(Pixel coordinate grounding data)
★ ★ ★ ★ ★ ★ ★
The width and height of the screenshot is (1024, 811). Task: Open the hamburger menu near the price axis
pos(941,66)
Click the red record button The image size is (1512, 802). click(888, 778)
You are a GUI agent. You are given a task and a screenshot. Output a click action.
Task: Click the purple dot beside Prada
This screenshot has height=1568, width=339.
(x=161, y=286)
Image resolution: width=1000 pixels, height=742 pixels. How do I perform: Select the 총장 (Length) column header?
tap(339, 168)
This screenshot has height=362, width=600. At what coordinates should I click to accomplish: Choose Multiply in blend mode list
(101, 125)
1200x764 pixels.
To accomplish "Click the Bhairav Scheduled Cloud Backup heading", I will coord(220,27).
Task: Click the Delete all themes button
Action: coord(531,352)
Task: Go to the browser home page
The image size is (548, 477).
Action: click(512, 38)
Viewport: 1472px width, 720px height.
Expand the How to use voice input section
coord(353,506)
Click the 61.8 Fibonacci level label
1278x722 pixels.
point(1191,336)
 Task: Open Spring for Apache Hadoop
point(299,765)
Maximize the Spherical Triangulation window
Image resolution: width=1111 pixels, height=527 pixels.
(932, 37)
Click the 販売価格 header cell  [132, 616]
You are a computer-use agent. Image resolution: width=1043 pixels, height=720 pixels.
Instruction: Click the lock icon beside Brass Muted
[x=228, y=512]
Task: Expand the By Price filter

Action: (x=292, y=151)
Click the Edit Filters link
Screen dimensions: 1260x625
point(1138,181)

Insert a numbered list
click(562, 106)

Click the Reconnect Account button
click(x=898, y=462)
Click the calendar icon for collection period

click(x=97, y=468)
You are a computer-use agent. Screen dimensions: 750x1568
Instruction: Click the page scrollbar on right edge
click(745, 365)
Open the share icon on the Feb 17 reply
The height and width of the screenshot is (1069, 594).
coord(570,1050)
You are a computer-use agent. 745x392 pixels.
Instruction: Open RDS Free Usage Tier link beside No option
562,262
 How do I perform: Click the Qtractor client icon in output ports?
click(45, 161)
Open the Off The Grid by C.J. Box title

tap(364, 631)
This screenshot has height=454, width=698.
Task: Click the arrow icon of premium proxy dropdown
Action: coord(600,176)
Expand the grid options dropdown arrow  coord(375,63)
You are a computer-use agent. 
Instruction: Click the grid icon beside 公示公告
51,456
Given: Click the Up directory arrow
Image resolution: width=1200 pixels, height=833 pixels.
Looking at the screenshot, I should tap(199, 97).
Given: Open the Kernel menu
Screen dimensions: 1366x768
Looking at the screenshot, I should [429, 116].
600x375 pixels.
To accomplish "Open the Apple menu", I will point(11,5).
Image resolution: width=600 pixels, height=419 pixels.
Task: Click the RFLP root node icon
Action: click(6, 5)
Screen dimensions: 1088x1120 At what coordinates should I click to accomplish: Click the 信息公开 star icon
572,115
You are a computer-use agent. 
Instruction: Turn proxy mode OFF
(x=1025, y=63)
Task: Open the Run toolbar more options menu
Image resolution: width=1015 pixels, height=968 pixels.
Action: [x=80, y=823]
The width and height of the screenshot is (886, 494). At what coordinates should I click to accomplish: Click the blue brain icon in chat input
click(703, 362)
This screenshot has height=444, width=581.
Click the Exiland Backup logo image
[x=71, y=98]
★ ★ ★ ★ ★ ★ ★
## Assigned task
Generate a verbatim printout of all the entries.

## Answer for the task
The width and height of the screenshot is (1024, 811). Task: Open the hamburger menu near the price axis
pos(941,66)
Click the red record button The image size is (1512, 802). click(888, 778)
You are a GUI agent. You are given a task and a screenshot. Output a click action.
Task: Click the purple dot beside Prada
This screenshot has height=1568, width=339.
(x=161, y=286)
Image resolution: width=1000 pixels, height=742 pixels. How do I perform: Select the 총장 (Length) column header?
tap(339, 168)
This screenshot has height=362, width=600. At what coordinates should I click to accomplish: Choose Multiply in blend mode list
(101, 125)
1200x764 pixels.
To accomplish "Click the Bhairav Scheduled Cloud Backup heading", I will coord(220,27).
Task: Click the Delete all themes button
Action: coord(531,352)
Task: Go to the browser home page
The image size is (548, 477).
Action: click(512, 38)
Viewport: 1472px width, 720px height.
Expand the How to use voice input section
coord(353,506)
Click the 61.8 Fibonacci level label
1278x722 pixels.
point(1191,336)
 Task: Open Spring for Apache Hadoop
point(299,765)
Maximize the Spherical Triangulation window
Image resolution: width=1111 pixels, height=527 pixels.
(932, 37)
Click the 販売価格 header cell  [132, 616]
You are a computer-use agent. Image resolution: width=1043 pixels, height=720 pixels.
Instruction: Click the lock icon beside Brass Muted
[x=228, y=512]
Task: Expand the By Price filter

Action: (x=292, y=151)
Click the Edit Filters link
Screen dimensions: 1260x625
point(1138,181)

Insert a numbered list
click(562, 106)

Click the Reconnect Account button
click(x=898, y=462)
Click the calendar icon for collection period

click(x=97, y=468)
You are a computer-use agent. Screen dimensions: 750x1568
Instruction: Click the page scrollbar on right edge
click(745, 365)
Open the share icon on the Feb 17 reply
The height and width of the screenshot is (1069, 594).
coord(570,1050)
You are a computer-use agent. 745x392 pixels.
Instruction: Open RDS Free Usage Tier link beside No option
562,262
 How do I perform: Click the Qtractor client icon in output ports?
click(45, 161)
Open the Off The Grid by C.J. Box title

tap(364, 631)
This screenshot has height=454, width=698.
Task: Click the arrow icon of premium proxy dropdown
Action: coord(600,176)
Expand the grid options dropdown arrow  coord(375,63)
You are a computer-use agent. 
Instruction: Click the grid icon beside 公示公告
51,456
Given: Click the Up directory arrow
Image resolution: width=1200 pixels, height=833 pixels.
Looking at the screenshot, I should tap(199, 97).
Given: Open the Kernel menu
Screen dimensions: 1366x768
Looking at the screenshot, I should [429, 116].
600x375 pixels.
To accomplish "Open the Apple menu", I will point(11,5).
Image resolution: width=600 pixels, height=419 pixels.
Task: Click the RFLP root node icon
Action: click(6, 5)
Screen dimensions: 1088x1120 At what coordinates should I click to accomplish: Click the 信息公开 star icon
572,115
You are a computer-use agent. 
Instruction: Turn proxy mode OFF
(x=1025, y=63)
Task: Open the Run toolbar more options menu
Image resolution: width=1015 pixels, height=968 pixels.
Action: [x=80, y=823]
The width and height of the screenshot is (886, 494). At what coordinates should I click to accomplish: Click the blue brain icon in chat input
click(703, 362)
This screenshot has height=444, width=581.
Click the Exiland Backup logo image
[x=71, y=98]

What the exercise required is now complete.